# WHAT YOU HAVE TO DO
Please return each entry in the listing exactly.

# EXTRACTED RECORDS
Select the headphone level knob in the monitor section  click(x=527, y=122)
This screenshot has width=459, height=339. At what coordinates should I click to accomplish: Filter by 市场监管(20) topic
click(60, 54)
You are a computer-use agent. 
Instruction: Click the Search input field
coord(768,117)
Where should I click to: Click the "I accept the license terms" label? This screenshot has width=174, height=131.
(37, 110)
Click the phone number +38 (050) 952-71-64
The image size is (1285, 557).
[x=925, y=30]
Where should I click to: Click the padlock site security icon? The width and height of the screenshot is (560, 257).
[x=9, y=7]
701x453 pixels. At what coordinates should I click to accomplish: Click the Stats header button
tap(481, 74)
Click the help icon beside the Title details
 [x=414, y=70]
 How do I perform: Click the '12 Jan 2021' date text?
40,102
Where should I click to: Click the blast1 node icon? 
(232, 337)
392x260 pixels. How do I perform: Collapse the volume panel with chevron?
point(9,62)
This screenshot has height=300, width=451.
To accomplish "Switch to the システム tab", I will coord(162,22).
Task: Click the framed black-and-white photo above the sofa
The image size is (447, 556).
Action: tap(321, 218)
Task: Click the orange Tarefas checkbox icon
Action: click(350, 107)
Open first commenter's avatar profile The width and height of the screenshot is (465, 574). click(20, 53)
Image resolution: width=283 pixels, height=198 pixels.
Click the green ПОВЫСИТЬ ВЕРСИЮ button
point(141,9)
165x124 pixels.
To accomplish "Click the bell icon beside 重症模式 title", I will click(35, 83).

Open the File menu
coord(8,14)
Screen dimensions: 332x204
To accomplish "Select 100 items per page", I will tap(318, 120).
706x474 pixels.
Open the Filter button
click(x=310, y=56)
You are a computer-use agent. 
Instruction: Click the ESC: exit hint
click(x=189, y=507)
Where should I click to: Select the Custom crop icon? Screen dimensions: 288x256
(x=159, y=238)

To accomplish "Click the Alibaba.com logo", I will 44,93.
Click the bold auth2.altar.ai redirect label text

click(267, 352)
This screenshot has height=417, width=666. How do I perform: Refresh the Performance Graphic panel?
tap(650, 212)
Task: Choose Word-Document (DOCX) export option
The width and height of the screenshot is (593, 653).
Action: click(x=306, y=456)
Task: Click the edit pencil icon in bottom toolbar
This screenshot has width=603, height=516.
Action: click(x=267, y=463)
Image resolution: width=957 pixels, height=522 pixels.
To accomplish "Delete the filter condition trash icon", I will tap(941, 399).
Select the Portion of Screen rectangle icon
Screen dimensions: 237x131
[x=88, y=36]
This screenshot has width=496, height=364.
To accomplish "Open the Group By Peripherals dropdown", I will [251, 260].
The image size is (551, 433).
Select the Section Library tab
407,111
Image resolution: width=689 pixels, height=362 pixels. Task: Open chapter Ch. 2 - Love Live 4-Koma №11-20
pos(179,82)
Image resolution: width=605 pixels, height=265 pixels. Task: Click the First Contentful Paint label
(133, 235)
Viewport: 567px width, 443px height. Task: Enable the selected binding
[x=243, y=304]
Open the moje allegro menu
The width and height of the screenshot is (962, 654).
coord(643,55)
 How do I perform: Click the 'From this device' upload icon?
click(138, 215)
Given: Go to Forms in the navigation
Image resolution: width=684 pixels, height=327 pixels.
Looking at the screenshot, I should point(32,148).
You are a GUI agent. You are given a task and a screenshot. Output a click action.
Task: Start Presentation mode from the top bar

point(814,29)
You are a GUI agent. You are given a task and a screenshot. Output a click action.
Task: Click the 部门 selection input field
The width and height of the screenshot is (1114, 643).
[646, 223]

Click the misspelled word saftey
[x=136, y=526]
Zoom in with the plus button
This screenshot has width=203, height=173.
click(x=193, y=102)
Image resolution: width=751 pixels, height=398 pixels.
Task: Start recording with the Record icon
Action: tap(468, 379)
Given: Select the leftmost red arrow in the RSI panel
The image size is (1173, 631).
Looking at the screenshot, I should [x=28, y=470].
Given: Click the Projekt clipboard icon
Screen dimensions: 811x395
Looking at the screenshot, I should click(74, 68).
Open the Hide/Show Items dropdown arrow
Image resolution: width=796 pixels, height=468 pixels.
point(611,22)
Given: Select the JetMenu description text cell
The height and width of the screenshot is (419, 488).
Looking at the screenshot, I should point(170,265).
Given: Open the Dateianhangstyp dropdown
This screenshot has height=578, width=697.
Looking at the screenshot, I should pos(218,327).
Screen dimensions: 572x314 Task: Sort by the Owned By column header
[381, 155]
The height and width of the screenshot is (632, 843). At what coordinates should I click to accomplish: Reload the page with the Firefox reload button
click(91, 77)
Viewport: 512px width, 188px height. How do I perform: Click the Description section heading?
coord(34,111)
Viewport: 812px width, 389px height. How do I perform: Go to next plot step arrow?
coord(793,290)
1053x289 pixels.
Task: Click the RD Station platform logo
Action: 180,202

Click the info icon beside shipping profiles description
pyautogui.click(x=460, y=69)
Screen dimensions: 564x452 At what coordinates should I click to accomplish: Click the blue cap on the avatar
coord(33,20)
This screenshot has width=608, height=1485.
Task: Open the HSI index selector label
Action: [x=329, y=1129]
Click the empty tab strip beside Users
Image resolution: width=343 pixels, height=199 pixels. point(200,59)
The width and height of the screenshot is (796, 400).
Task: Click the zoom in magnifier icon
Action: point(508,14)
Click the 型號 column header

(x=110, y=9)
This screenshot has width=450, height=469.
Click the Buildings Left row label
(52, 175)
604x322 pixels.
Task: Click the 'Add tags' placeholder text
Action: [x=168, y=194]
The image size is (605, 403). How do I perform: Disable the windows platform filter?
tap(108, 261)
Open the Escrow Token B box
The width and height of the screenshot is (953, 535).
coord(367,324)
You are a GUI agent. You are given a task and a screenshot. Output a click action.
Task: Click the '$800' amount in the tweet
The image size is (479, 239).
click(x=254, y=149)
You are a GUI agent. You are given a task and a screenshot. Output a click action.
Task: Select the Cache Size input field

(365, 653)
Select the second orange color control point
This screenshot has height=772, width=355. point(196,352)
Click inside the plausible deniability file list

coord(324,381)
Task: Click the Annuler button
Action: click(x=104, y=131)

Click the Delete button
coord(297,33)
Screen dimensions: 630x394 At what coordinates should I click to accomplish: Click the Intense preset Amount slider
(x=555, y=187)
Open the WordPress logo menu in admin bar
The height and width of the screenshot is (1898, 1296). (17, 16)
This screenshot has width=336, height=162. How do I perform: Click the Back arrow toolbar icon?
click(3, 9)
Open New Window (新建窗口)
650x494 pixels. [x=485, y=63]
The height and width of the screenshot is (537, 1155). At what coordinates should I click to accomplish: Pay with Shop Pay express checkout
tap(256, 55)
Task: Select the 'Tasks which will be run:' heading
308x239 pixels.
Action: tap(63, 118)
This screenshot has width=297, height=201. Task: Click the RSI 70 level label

# PROBLEM SOLUTION
Select the headphone level knob in the monitor section  click(x=527, y=122)
This screenshot has width=459, height=339. At what coordinates should I click to accomplish: Filter by 市场监管(20) topic
click(60, 54)
You are a computer-use agent. 
Instruction: Click the Search input field
coord(768,117)
Where should I click to: Click the "I accept the license terms" label? This screenshot has width=174, height=131.
(37, 110)
Click the phone number +38 (050) 952-71-64
The image size is (1285, 557).
[x=925, y=30]
Where should I click to: Click the padlock site security icon? The width and height of the screenshot is (560, 257).
[x=9, y=7]
701x453 pixels. At what coordinates should I click to accomplish: Click the Stats header button
tap(481, 74)
Click the help icon beside the Title details
 [x=414, y=70]
 How do I perform: Click the '12 Jan 2021' date text?
40,102
Where should I click to: Click the blast1 node icon? 
(232, 337)
392x260 pixels. How do I perform: Collapse the volume panel with chevron?
point(9,62)
This screenshot has height=300, width=451.
To accomplish "Switch to the システム tab", I will coord(162,22).
Task: Click the framed black-and-white photo above the sofa
The image size is (447, 556).
Action: tap(321, 218)
Task: Click the orange Tarefas checkbox icon
Action: click(350, 107)
Open first commenter's avatar profile The width and height of the screenshot is (465, 574). click(20, 53)
Image resolution: width=283 pixels, height=198 pixels.
Click the green ПОВЫСИТЬ ВЕРСИЮ button
point(141,9)
165x124 pixels.
To accomplish "Click the bell icon beside 重症模式 title", I will click(35, 83).

Open the File menu
coord(8,14)
Screen dimensions: 332x204
To accomplish "Select 100 items per page", I will tap(318, 120).
706x474 pixels.
Open the Filter button
click(x=310, y=56)
You are a computer-use agent. 
Instruction: Click the ESC: exit hint
click(x=189, y=507)
Where should I click to: Select the Custom crop icon? Screen dimensions: 288x256
(x=159, y=238)

To accomplish "Click the Alibaba.com logo", I will 44,93.
Click the bold auth2.altar.ai redirect label text

click(267, 352)
This screenshot has height=417, width=666. How do I perform: Refresh the Performance Graphic panel?
tap(650, 212)
Task: Choose Word-Document (DOCX) export option
The width and height of the screenshot is (593, 653).
Action: click(x=306, y=456)
Task: Click the edit pencil icon in bottom toolbar
This screenshot has width=603, height=516.
Action: click(x=267, y=463)
Image resolution: width=957 pixels, height=522 pixels.
To accomplish "Delete the filter condition trash icon", I will tap(941, 399).
Select the Portion of Screen rectangle icon
Screen dimensions: 237x131
[x=88, y=36]
This screenshot has width=496, height=364.
To accomplish "Open the Group By Peripherals dropdown", I will [251, 260].
The image size is (551, 433).
Select the Section Library tab
407,111
Image resolution: width=689 pixels, height=362 pixels. Task: Open chapter Ch. 2 - Love Live 4-Koma №11-20
pos(179,82)
Image resolution: width=605 pixels, height=265 pixels. Task: Click the First Contentful Paint label
(133, 235)
Viewport: 567px width, 443px height. Task: Enable the selected binding
[x=243, y=304]
Open the moje allegro menu
The width and height of the screenshot is (962, 654).
coord(643,55)
 How do I perform: Click the 'From this device' upload icon?
click(138, 215)
Given: Go to Forms in the navigation
Image resolution: width=684 pixels, height=327 pixels.
Looking at the screenshot, I should point(32,148).
You are a GUI agent. You are given a task and a screenshot. Output a click action.
Task: Start Presentation mode from the top bar

point(814,29)
You are a GUI agent. You are given a task and a screenshot. Output a click action.
Task: Click the 部门 selection input field
The width and height of the screenshot is (1114, 643).
[646, 223]

Click the misspelled word saftey
[x=136, y=526]
Zoom in with the plus button
This screenshot has width=203, height=173.
click(x=193, y=102)
Image resolution: width=751 pixels, height=398 pixels.
Task: Start recording with the Record icon
Action: tap(468, 379)
Given: Select the leftmost red arrow in the RSI panel
The image size is (1173, 631).
Looking at the screenshot, I should [x=28, y=470].
Given: Click the Projekt clipboard icon
Screen dimensions: 811x395
Looking at the screenshot, I should click(74, 68).
Open the Hide/Show Items dropdown arrow
Image resolution: width=796 pixels, height=468 pixels.
point(611,22)
Given: Select the JetMenu description text cell
The height and width of the screenshot is (419, 488).
Looking at the screenshot, I should point(170,265).
Given: Open the Dateianhangstyp dropdown
This screenshot has height=578, width=697.
Looking at the screenshot, I should pos(218,327).
Screen dimensions: 572x314 Task: Sort by the Owned By column header
[381, 155]
The height and width of the screenshot is (632, 843). At what coordinates should I click to accomplish: Reload the page with the Firefox reload button
click(91, 77)
Viewport: 512px width, 188px height. How do I perform: Click the Description section heading?
coord(34,111)
Viewport: 812px width, 389px height. How do I perform: Go to next plot step arrow?
coord(793,290)
1053x289 pixels.
Task: Click the RD Station platform logo
Action: 180,202

Click the info icon beside shipping profiles description
pyautogui.click(x=460, y=69)
Screen dimensions: 564x452 At what coordinates should I click to accomplish: Click the blue cap on the avatar
coord(33,20)
This screenshot has width=608, height=1485.
Task: Open the HSI index selector label
Action: [x=329, y=1129]
Click the empty tab strip beside Users
Image resolution: width=343 pixels, height=199 pixels. point(200,59)
The width and height of the screenshot is (796, 400).
Task: Click the zoom in magnifier icon
Action: point(508,14)
Click the 型號 column header

(x=110, y=9)
This screenshot has width=450, height=469.
Click the Buildings Left row label
(52, 175)
604x322 pixels.
Task: Click the 'Add tags' placeholder text
Action: [x=168, y=194]
The image size is (605, 403). How do I perform: Disable the windows platform filter?
tap(108, 261)
Open the Escrow Token B box
The width and height of the screenshot is (953, 535).
coord(367,324)
You are a GUI agent. You are given a task and a screenshot. Output a click action.
Task: Click the '$800' amount in the tweet
The image size is (479, 239).
click(x=254, y=149)
You are a GUI agent. You are given a task and a screenshot. Output a click action.
Task: Select the Cache Size input field

(365, 653)
Select the second orange color control point
This screenshot has height=772, width=355. point(196,352)
Click inside the plausible deniability file list

coord(324,381)
Task: Click the Annuler button
Action: click(x=104, y=131)

Click the Delete button
coord(297,33)
Screen dimensions: 630x394 At what coordinates should I click to accomplish: Click the Intense preset Amount slider
(x=555, y=187)
Open the WordPress logo menu in admin bar
The height and width of the screenshot is (1898, 1296). (17, 16)
This screenshot has width=336, height=162. How do I perform: Click the Back arrow toolbar icon?
click(3, 9)
Open New Window (新建窗口)
650x494 pixels. [x=485, y=63]
The height and width of the screenshot is (537, 1155). At what coordinates should I click to accomplish: Pay with Shop Pay express checkout
tap(256, 55)
Task: Select the 'Tasks which will be run:' heading
308x239 pixels.
Action: tap(63, 118)
This screenshot has width=297, height=201. Task: Click the RSI 70 level label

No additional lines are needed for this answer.